[Start of section]

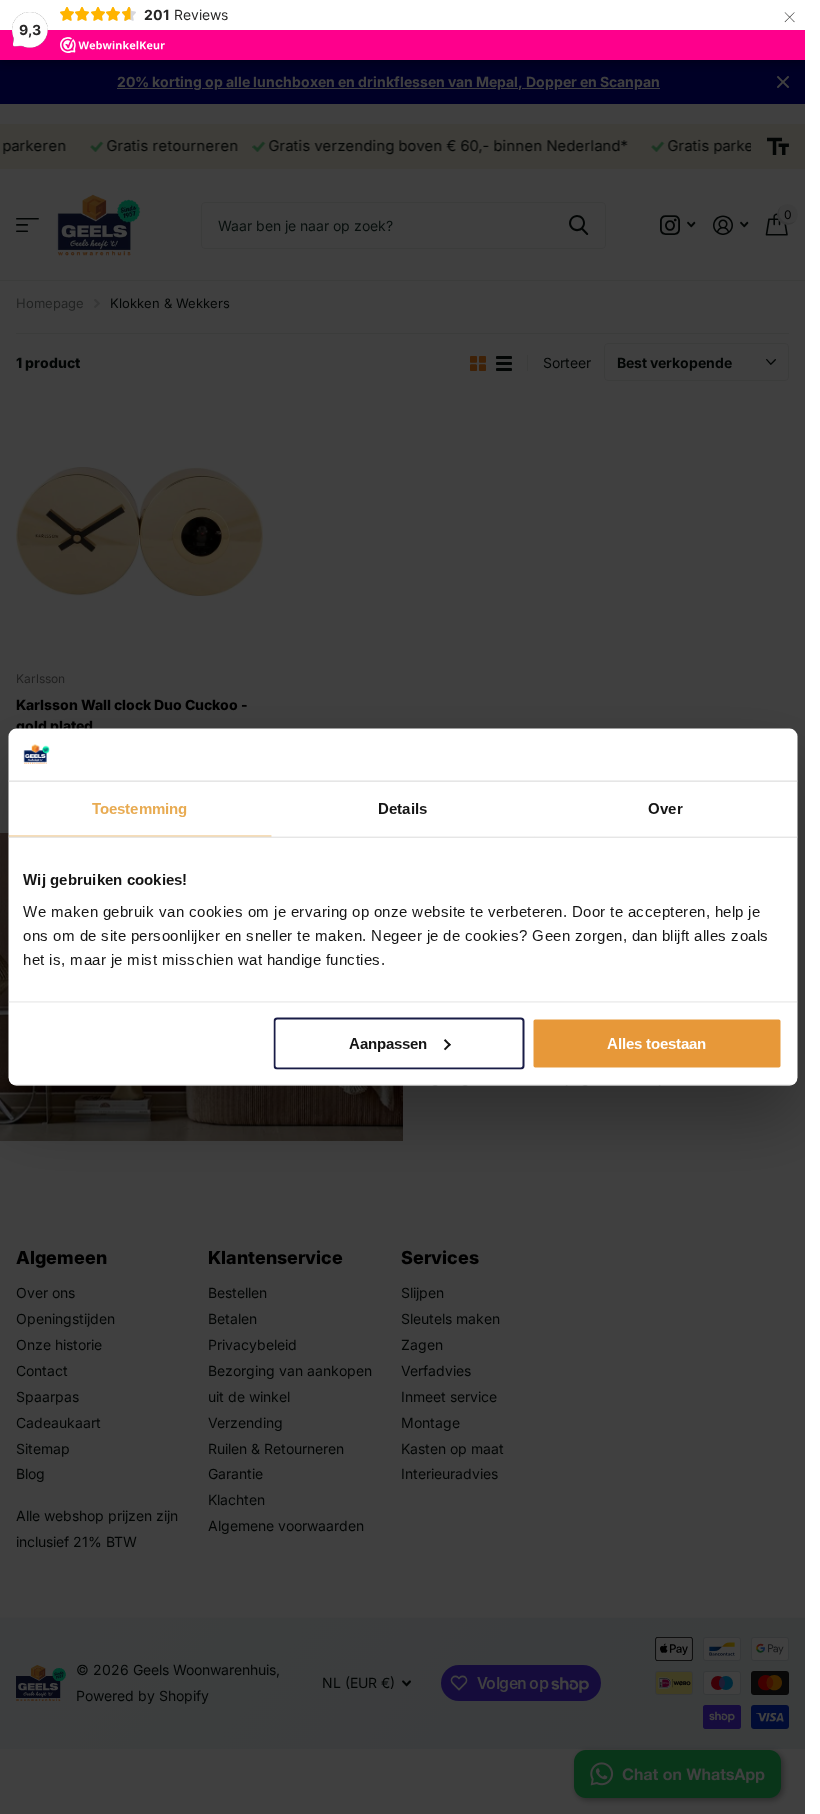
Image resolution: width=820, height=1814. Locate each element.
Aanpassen (388, 1043)
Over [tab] (665, 808)
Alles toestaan (656, 1043)
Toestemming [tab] (139, 808)
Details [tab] (402, 808)
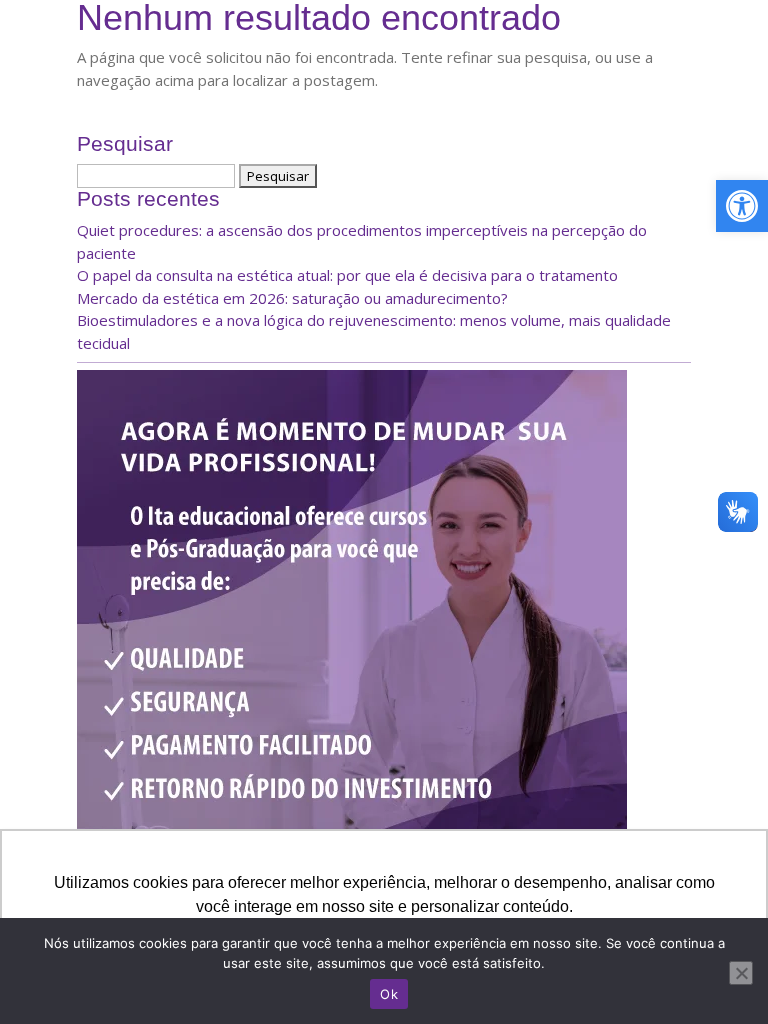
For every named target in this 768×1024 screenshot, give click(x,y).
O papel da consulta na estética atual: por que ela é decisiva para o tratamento (347, 275)
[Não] (741, 973)
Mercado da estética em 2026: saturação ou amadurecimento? (292, 298)
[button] (742, 206)
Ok (389, 994)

[End of section]

WHAT THE TASK REQUIRES:
Quote the material word for word, dropping any images it holds.

EXERCISE RESPONSE:
Image resolution: width=820, height=1814. Locate each element.
Aanpassen (388, 1043)
Over [tab] (665, 808)
Alles toestaan (656, 1043)
Toestemming [tab] (139, 808)
Details [tab] (402, 808)
For every named target in this 768×1024 screenshot, give click(x,y).
O papel da consulta na estética atual: por que ela é decisiva para o tratamento (347, 275)
[Não] (741, 973)
Mercado da estética em 2026: saturação ou amadurecimento? (292, 298)
[button] (742, 206)
Ok (389, 994)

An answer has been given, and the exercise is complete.